[130] This lady lived to the age of ninety-four. Her huge romances, "Artamenes, Clelia, and Cleopatra," were in my childhood still read in some old-fashioned Scottish families, though now absolutely forgotten, and in no chance of being revived. Mademoiselle de Scuderi died about eighteen months after this discourse was written. There is no reason to think she was seriously engaged in translating Chaucer, whose works certainly never existed in the old Provençal or Norman French, into which last they were more likely to have been translated.
[131] Pope, however, modernized this prologue, and, it is said, some of Chaucer's looser tales, though the latter were published under the name of Betterton. Malone, vol. iv. p. 631.
[132] The allusion, in Boccace, was probably to his own poem, the "Theseida," a work so scarce, as almost never to have been heard of, until it was described by Tyrwhitt, in his Essay concerning the Originals whence Chaucer drew his tales. It contains the whole story of Palamon and Arcite. But the tale itself was more ancient than the days of Boccace.
[133] There seems to have been something questionable in Milbourne's character. Dryden, a little lower down, hints, that he lost his living, for writing a libel upon his parishioners.
[134] "Prince Arthur," and "King Arthur," two works, facetiously entitled epic poems, published in 1695 and 1697. In the preface to the first, occurred the following severe attack upon Dryden, which is inserted by Mr Malone as illustrative of the passage in the text.
"Some of these poets, to excuse their guilt, allege for themselves, that the degeneracy of the age makes their lewd way of writing necessary. They pretend, the auditors will not be pleased, unless they are thus entertained from the stage; and to please, they say, is the chief business of the poet. But this is by no means a just apology. It is not true, as was said before, that the poet's chief business is to please: his chief business is to instruct, to make mankind wiser and better; and, in order to this, his care should be to please and entertain the audience, with all the wit and art he is master of. Aristotle and Horace, and all their critics and commentators, all men of wit and sense, agree, that this is the end of poetry.
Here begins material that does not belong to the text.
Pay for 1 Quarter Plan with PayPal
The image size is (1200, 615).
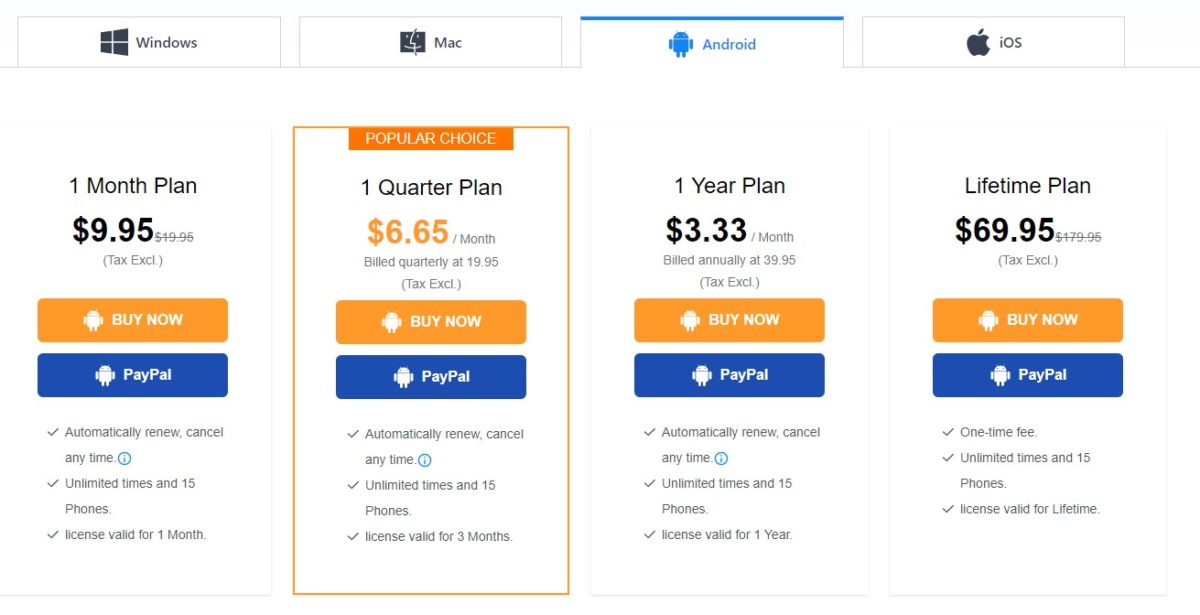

But they say, it is their profession to write for the stage; and that poets must starve, if they will not, in this way, humour the audience; the theatre will be as unfrequented as the churches, and the poet and the parson equally neglected. Let the poet, then, abandon his profession, and take up some honest, lawful, calling; where, joining industry to his great wit, he may soon get above the complaints of poverty, so common among these ingenious men, and lie under no necessity of prostituting his wit, to any such vile purposes as are here censured. This will be a course of life more profitable and honourable to himself, and more useful to others. And there are, among these writers, some, who think they might have risen to the highest dignities, in other professions, had they employed their wit in those ways. It is a mighty dishonour and reproach to any man that is capable of being useful to the world, in any liberal and virtuous profession, to lavish out his life and wit, in propagating vice and corruption of manners, and in battering, from the stage, the strongest entrenchments, and best works, of religion and virtue. Whoever makes this his choice, when the other was in his power, may he go off the stage unpitied, complaining of neglect and poverty, the just punishments of his irreligion and folly."
[135] This play is bad enough, yet the assertion seems a strong one. There can be little pleasure, however, in weighing filth against filth, so the point may be left undecided.
[136] There is an account of this desperate action, in the Memoirs of Captain Carleton. The Confederate Army were upon their march when the Prince of Condé suddenly attacked their rear, which he totally routed, and then led his forces between the second line of the Confederates, and their line of baggage, to compel them to a general action. But the plunder of the baggage occasioned so much delay, that the van of the Prince of Orange's army had time to rejoin the centre; and, though the French maintained the action with great vigour, they were, in the end, compelled to leave the Confederates in possession of the field of battle. This battle was fought 11th August, 1674.
[137] Lady Mary Somerset, second wife of the Duke of Ormond, to whom she was married in 1685. She was second daughter of Henry, first Duke of Beaufort.
[138] The first patroness of Chaucer was Blanche, first wife of John, Duke of Gaunt, whose death he has celebrated in the "Boke of the Duchesse." She was the second daughter of Henry, Duke of Lancaster, grandson of Edmund, surnamed Crouchback, brother of Edward I. But I do not know how the Duchess of Ormond could be said to be "born of her blood," since she was descended of John of Gaunt by his third, not his first wife. Dryden, however, might not know, or might disregard, these minutiæ of genealogy.